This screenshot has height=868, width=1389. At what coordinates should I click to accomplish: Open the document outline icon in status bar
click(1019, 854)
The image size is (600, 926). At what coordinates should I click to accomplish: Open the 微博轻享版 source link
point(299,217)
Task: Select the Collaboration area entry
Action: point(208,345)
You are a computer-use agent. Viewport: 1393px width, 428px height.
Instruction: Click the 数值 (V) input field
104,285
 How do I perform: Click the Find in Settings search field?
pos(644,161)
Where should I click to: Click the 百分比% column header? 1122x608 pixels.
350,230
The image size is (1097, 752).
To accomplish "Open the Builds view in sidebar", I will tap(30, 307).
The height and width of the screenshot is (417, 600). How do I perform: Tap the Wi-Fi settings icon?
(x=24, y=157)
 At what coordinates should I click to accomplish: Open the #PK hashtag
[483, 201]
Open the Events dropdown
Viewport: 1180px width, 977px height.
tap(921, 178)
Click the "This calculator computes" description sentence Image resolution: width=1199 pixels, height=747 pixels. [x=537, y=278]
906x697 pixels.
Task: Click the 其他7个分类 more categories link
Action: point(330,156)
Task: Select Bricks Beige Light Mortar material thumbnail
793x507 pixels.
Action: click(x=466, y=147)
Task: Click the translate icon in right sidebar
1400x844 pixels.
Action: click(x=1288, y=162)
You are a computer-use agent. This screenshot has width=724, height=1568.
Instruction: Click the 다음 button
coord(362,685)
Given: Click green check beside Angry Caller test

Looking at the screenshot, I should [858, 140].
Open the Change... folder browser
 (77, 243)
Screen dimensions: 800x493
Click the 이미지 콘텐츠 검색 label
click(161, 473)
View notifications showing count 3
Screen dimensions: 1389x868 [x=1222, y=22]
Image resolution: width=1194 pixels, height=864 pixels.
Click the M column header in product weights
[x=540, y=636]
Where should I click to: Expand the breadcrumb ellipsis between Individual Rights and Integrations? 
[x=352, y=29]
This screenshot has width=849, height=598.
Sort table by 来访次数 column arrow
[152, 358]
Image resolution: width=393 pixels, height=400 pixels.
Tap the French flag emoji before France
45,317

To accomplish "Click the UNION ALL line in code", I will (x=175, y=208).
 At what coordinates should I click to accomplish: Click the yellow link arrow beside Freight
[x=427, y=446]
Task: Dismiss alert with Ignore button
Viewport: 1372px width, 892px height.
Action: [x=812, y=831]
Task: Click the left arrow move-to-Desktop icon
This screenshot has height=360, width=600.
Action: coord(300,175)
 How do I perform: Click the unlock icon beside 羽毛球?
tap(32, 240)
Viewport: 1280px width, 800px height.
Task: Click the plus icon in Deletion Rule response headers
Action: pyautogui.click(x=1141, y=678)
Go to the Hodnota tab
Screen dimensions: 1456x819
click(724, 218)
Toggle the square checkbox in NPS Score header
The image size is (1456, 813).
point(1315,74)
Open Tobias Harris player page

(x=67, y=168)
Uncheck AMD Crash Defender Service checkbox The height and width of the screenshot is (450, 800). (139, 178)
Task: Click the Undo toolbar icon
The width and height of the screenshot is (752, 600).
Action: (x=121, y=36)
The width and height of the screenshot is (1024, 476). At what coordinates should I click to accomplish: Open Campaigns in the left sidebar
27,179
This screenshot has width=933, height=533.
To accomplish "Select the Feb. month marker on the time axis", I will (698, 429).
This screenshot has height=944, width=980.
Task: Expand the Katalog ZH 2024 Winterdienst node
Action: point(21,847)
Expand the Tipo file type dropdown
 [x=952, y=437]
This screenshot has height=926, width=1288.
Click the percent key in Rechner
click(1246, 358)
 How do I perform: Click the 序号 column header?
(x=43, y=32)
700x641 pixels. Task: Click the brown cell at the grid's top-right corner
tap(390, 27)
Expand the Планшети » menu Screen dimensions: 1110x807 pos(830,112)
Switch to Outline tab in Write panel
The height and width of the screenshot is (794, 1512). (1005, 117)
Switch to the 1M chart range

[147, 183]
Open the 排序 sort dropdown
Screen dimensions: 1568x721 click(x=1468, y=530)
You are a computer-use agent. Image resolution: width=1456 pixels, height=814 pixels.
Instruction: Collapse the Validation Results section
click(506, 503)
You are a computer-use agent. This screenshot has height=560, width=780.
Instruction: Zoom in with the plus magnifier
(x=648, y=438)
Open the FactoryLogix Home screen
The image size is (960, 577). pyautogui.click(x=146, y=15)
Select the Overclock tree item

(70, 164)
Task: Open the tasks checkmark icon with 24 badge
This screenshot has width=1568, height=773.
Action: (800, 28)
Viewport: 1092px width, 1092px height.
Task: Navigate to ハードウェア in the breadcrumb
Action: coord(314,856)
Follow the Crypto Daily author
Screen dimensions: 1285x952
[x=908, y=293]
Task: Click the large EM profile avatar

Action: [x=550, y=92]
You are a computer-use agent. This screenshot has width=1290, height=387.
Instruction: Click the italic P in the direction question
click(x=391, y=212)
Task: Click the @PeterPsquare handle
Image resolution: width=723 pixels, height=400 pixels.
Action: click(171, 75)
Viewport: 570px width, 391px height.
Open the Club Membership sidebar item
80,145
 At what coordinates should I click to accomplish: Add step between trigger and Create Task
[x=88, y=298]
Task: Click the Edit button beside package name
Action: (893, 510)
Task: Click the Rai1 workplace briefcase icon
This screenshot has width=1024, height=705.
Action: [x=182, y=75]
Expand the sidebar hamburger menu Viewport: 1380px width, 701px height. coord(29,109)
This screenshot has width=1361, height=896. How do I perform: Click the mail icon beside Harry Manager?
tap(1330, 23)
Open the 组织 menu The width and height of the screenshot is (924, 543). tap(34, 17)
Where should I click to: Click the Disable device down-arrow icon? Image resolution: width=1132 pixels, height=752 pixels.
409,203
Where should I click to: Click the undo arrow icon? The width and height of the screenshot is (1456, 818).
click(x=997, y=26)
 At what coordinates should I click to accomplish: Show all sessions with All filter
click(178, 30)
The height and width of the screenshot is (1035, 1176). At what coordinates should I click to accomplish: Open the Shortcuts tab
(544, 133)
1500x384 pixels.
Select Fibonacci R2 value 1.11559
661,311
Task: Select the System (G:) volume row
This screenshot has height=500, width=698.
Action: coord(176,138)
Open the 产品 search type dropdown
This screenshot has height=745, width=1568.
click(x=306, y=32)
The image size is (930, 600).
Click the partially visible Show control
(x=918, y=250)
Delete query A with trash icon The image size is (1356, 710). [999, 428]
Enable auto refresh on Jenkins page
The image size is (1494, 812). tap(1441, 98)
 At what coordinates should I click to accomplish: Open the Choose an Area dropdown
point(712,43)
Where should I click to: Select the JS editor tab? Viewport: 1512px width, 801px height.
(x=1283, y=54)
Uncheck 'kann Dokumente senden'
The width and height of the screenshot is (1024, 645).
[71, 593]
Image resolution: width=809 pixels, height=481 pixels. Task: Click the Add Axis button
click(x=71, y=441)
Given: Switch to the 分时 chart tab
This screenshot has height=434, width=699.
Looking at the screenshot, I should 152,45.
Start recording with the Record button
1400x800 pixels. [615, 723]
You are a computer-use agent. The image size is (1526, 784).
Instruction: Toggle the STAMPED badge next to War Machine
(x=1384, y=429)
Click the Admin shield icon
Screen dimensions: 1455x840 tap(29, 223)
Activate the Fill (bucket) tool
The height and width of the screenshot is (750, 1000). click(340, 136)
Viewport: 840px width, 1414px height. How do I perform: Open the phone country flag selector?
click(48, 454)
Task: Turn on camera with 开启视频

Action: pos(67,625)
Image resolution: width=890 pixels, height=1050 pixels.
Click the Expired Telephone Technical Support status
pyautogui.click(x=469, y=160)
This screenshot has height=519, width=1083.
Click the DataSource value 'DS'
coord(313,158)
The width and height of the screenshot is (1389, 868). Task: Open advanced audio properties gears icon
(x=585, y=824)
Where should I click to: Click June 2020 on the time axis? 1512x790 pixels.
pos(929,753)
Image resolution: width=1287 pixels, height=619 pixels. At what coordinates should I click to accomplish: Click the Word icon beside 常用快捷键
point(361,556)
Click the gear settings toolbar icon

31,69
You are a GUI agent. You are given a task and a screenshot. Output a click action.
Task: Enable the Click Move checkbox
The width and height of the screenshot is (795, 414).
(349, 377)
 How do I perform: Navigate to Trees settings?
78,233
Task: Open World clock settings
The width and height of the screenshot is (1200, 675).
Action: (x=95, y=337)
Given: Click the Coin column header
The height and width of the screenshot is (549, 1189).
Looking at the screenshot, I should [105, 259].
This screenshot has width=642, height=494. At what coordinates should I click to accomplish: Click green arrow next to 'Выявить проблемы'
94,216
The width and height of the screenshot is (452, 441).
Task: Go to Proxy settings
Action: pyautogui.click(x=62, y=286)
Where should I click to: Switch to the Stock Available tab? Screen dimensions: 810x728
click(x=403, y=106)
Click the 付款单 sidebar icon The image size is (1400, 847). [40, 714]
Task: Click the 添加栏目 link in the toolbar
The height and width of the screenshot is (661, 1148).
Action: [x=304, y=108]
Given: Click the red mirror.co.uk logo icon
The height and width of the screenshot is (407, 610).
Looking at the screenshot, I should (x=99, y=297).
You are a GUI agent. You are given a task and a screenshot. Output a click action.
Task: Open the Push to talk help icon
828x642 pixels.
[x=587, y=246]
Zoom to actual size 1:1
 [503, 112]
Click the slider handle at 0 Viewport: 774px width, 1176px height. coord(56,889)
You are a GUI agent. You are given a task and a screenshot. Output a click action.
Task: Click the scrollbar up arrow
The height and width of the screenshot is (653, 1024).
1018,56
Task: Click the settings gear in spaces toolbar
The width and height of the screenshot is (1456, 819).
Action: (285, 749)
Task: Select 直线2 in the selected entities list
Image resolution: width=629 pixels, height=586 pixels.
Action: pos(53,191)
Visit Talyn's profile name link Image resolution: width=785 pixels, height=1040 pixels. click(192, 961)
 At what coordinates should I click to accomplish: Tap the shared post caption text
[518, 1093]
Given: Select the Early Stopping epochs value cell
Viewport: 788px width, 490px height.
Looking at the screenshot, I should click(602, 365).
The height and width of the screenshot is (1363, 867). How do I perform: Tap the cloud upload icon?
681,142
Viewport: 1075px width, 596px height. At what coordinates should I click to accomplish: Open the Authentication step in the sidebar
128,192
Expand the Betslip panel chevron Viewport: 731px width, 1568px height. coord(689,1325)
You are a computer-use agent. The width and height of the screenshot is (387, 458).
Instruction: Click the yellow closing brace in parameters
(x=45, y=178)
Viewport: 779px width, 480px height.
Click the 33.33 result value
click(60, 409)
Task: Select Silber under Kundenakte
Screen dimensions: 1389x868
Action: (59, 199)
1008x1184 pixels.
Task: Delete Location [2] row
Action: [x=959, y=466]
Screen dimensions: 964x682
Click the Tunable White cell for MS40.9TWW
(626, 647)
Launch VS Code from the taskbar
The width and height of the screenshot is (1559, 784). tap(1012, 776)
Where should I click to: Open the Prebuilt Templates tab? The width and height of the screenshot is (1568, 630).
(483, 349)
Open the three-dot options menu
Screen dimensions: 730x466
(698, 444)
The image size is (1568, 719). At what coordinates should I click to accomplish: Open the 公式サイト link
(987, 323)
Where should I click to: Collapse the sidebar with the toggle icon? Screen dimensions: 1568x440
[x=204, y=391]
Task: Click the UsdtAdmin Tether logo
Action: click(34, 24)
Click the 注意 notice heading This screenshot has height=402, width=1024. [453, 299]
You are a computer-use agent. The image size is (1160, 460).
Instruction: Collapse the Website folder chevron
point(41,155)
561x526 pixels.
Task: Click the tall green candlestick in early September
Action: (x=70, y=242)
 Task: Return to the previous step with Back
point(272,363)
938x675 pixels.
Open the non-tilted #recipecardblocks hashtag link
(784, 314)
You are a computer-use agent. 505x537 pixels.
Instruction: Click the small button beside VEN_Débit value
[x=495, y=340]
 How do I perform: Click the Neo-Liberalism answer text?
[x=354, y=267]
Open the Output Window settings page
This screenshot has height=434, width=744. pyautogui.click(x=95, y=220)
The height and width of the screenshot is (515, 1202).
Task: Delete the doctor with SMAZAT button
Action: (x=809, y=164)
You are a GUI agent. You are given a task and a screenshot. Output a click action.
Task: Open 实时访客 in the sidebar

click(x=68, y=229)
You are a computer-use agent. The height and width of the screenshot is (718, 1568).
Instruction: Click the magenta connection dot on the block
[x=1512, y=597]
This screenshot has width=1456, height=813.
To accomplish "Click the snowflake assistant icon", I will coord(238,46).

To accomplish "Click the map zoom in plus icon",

▶ GOAL:
Reproduce the part of the items above that opens with the line containing "Where should I click to: Click the Disable" and closes with the line containing "Looking at the screenshot, I should 152,45.", keeping both of those lines.

▶ PROBLEM SOLUTION:
Where should I click to: Click the Disable device down-arrow icon? Image resolution: width=1132 pixels, height=752 pixels.
409,203
Where should I click to: Click the undo arrow icon? The width and height of the screenshot is (1456, 818).
click(x=997, y=26)
 At what coordinates should I click to accomplish: Show all sessions with All filter
click(178, 30)
The height and width of the screenshot is (1035, 1176). At what coordinates should I click to accomplish: Open the Shortcuts tab
(544, 133)
1500x384 pixels.
Select Fibonacci R2 value 1.11559
661,311
Task: Select the System (G:) volume row
This screenshot has height=500, width=698.
Action: coord(176,138)
Open the 产品 search type dropdown
This screenshot has height=745, width=1568.
click(x=306, y=32)
The image size is (930, 600).
Click the partially visible Show control
(x=918, y=250)
Delete query A with trash icon The image size is (1356, 710). [999, 428]
Enable auto refresh on Jenkins page
The image size is (1494, 812). tap(1441, 98)
 At what coordinates should I click to accomplish: Open the Choose an Area dropdown
point(712,43)
Where should I click to: Select the JS editor tab? Viewport: 1512px width, 801px height.
(x=1283, y=54)
Uncheck 'kann Dokumente senden'
The width and height of the screenshot is (1024, 645).
[71, 593]
Image resolution: width=809 pixels, height=481 pixels. Task: Click the Add Axis button
click(x=71, y=441)
Given: Switch to the 分时 chart tab
This screenshot has height=434, width=699.
Looking at the screenshot, I should 152,45.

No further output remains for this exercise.